The four meetings that Trump's envoy, Steve Witkoff, has had with Putin have yet to produce a trustworthy framework for the deal that Trump wants to deliver.

After recent Russian missile attacks on Ukrainian cities and towns, Trump posted on social media that perhaps Putin "doesn’t want to stop the war, he’s just tapping me along."

Over 2,000 more Palestinians in Gaza dead Trump was eager to take credit for an "epic ceasefire" agreement in the Israel-Hamas war in order to restart the release of hostages taken in Hamas' Oct. 7, 2023, attack. But the ceasefire ended in March, and more than 2,000 Palestinians have died since the temporary truce collapsed. Palestinian officials have put the total number of deaths above 52,200. Food, fuel and medicine have not entered the Gaza Strip for almost 60 days.

Trump said in February that he would remove the Palestinians from the Gaza Strip and relocate them elsewhere, suggesting that the United States could take over the area, level the destroyed buildings and construct a luxurious "Riviera of the Middle East."

Roughly 280,000 federal job losses The Department of Government Efficiency, led by tech billionaire and adviser Elon Musk, is dramatically shrinking the government workforce. Across all agencies, there have been about 60,000 firings, including at the IRS, which might make it harder to collect taxes and reduce the budget deficit. Another 75,000 federal workers accepted administration buyout offers. And the Trump administration has floated at least another 145,000 job cuts.

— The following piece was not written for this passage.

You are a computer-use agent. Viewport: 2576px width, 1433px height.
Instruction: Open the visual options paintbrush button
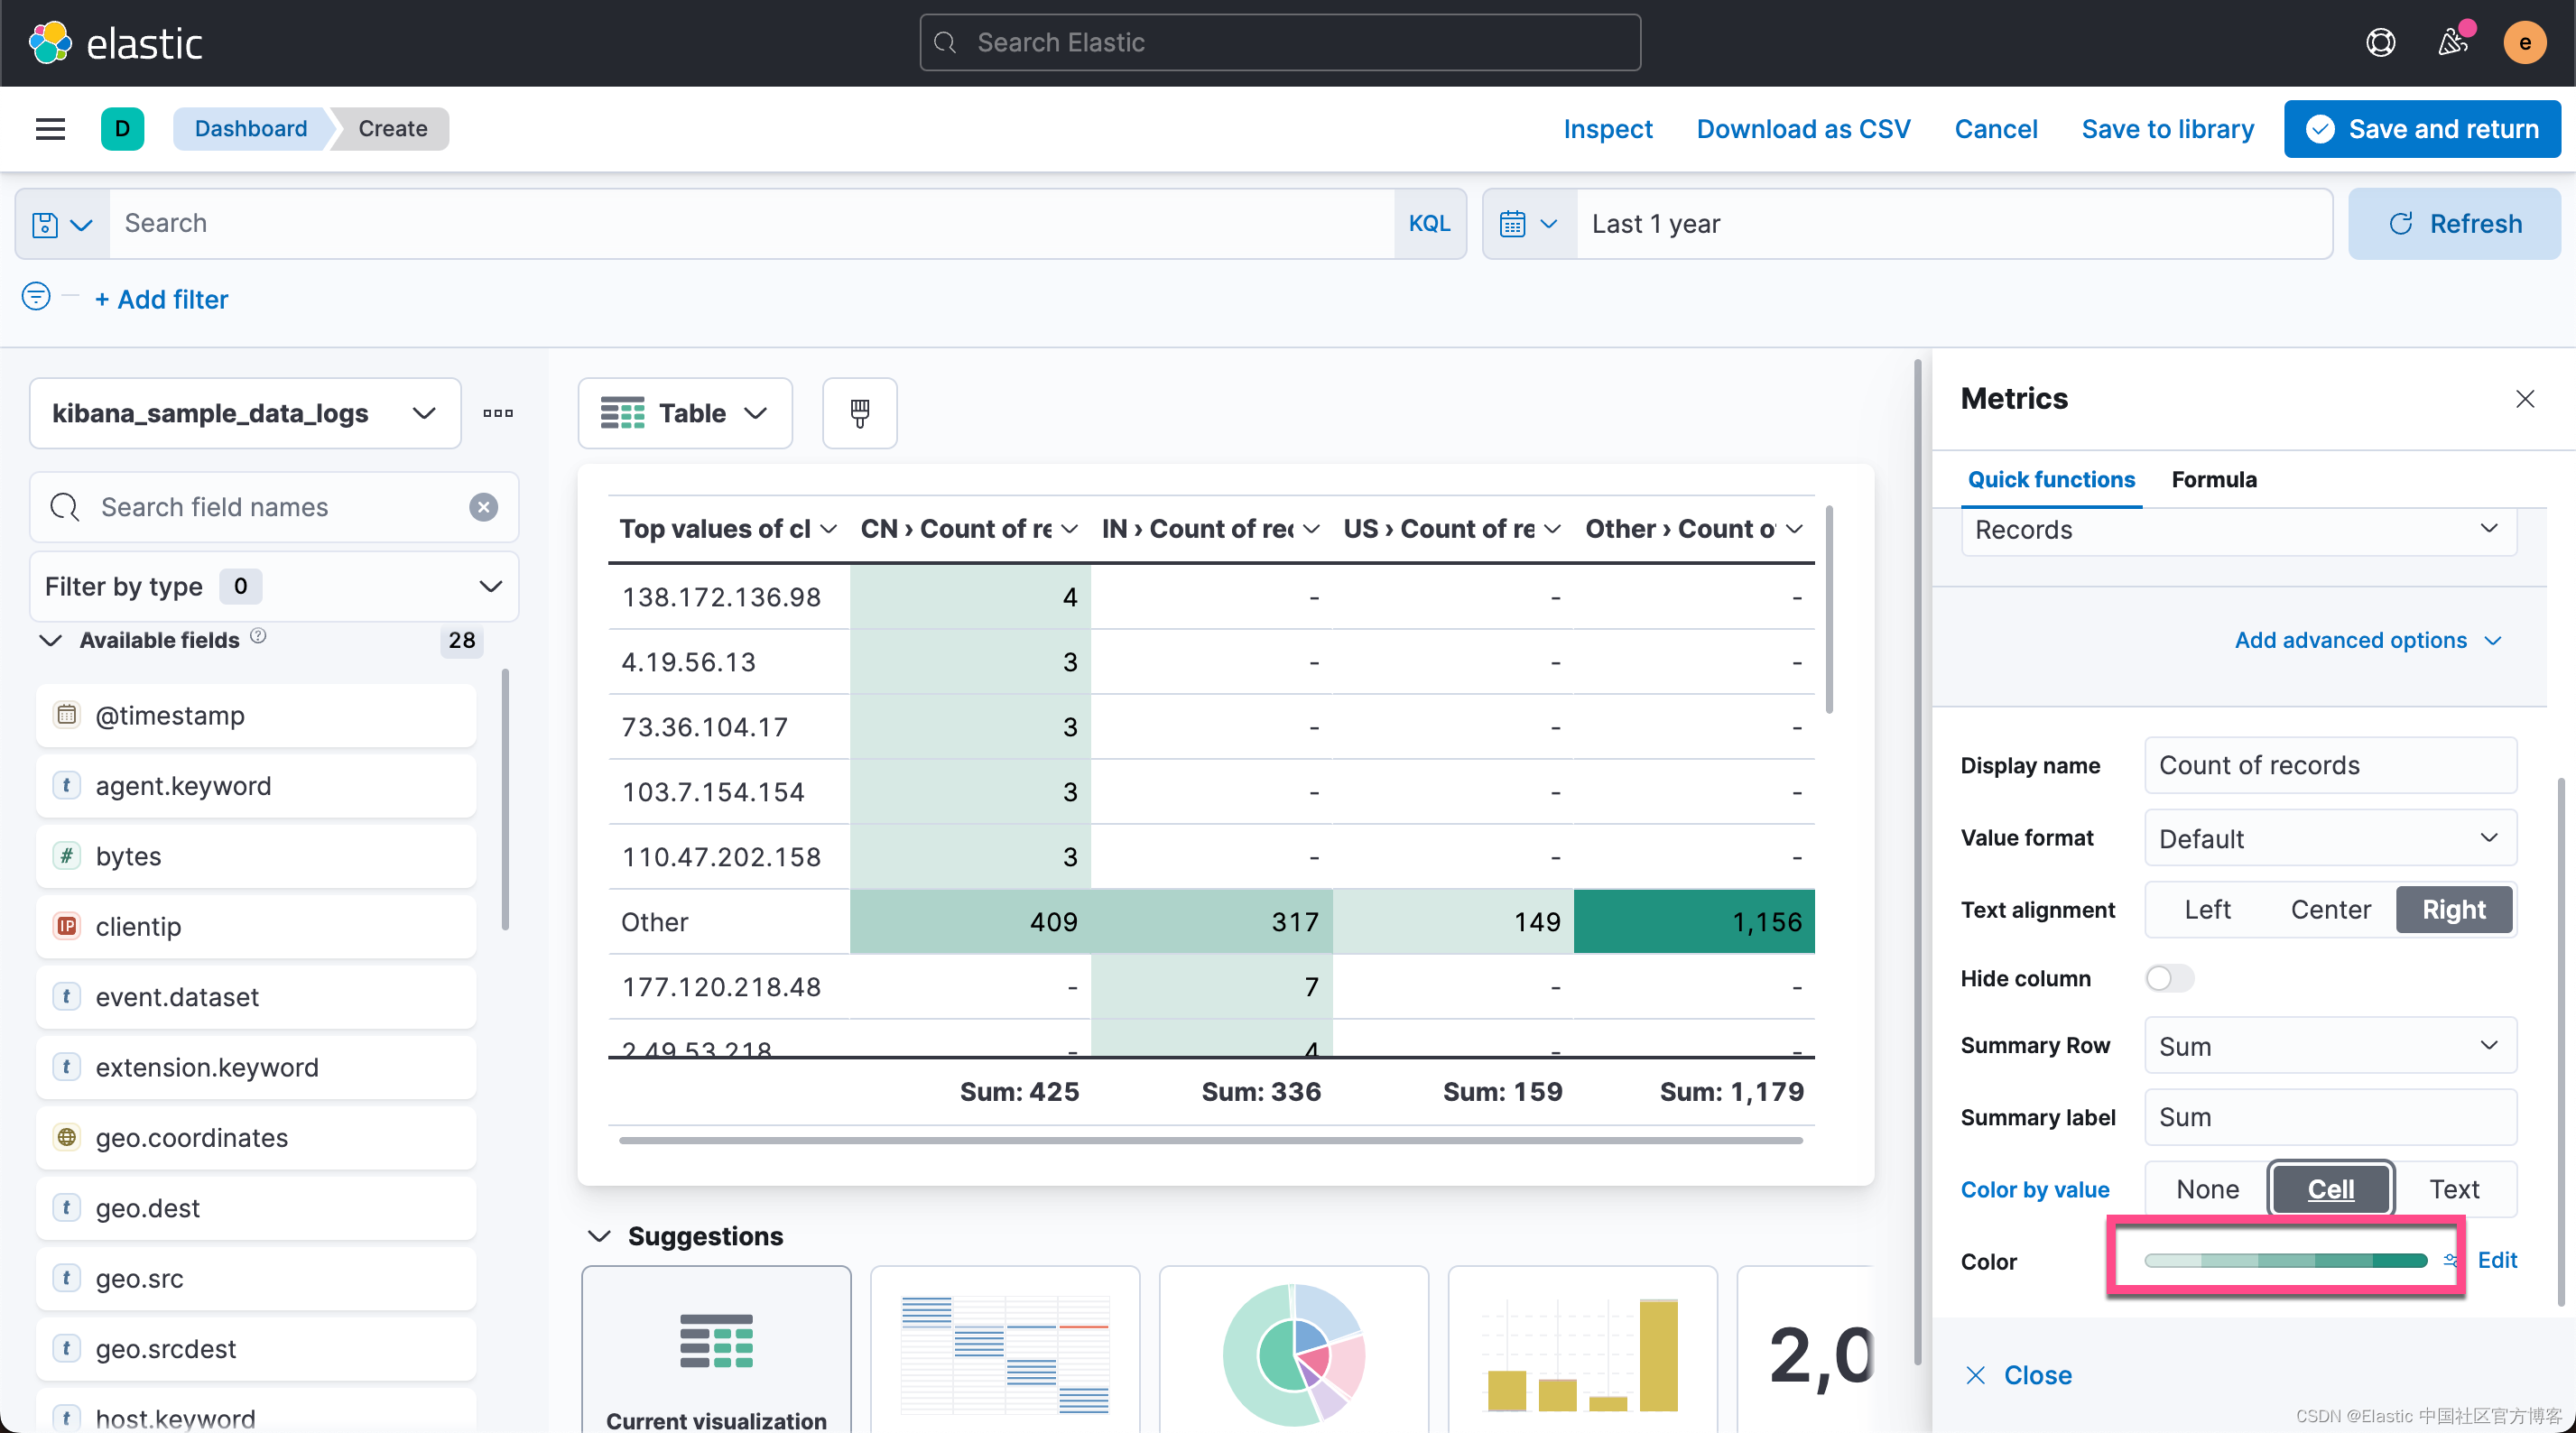[859, 413]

Those estimated job losses don't include the possible layoffs and hiring freezes at nonprofits, government contractors and universities that had their federal funding frozen by the Trump administration.

The federal government had about 3 million federal employees, including at the US Postal Service, when Trump became president, according to the Labor Department.

139,000 deportations The Trump administration says it has deported 139,000 people who were in the United States without proper legal authority. Trump’s first months also have produced a sharp drop in crossings at the Southwest border, with Border Patrol tracking 7,181 encounters in March, down from 137,473 the same month last year.

Deportations have occasionally lagged behind Biden’s numbers, but Trump officials reject the comparison as not "apples to apples" because fewer people are crossing the border now.

The administration maintains that it's getting rid of violent and dangerous criminals. But many migrants who assert their innocence have been deported without due process.

In April, the Supreme Court directed the Trump administration to "facilitate" the return to the US of Kilmar Abrego Garcia, an El Salvador citizen who was deported to his home country. Abrego Garcia had been living in Maryland and had an immigration court order preventing his deportation to his native country over fears he would face persecution from local gangs. So far, Abrego Garcia remains held in a Salvadoran prison.

Trump said last week that he won the presidential election on the promise of deportations and that the courts are interfering with his efforts.

"We’re getting them out, and a judge can say, ‘No, you have to have a trial,’" Trump said. "The trial's going to take two years, and now we’re going to have a very dangerous country if we’re not allowed to do what we’re entitled to do."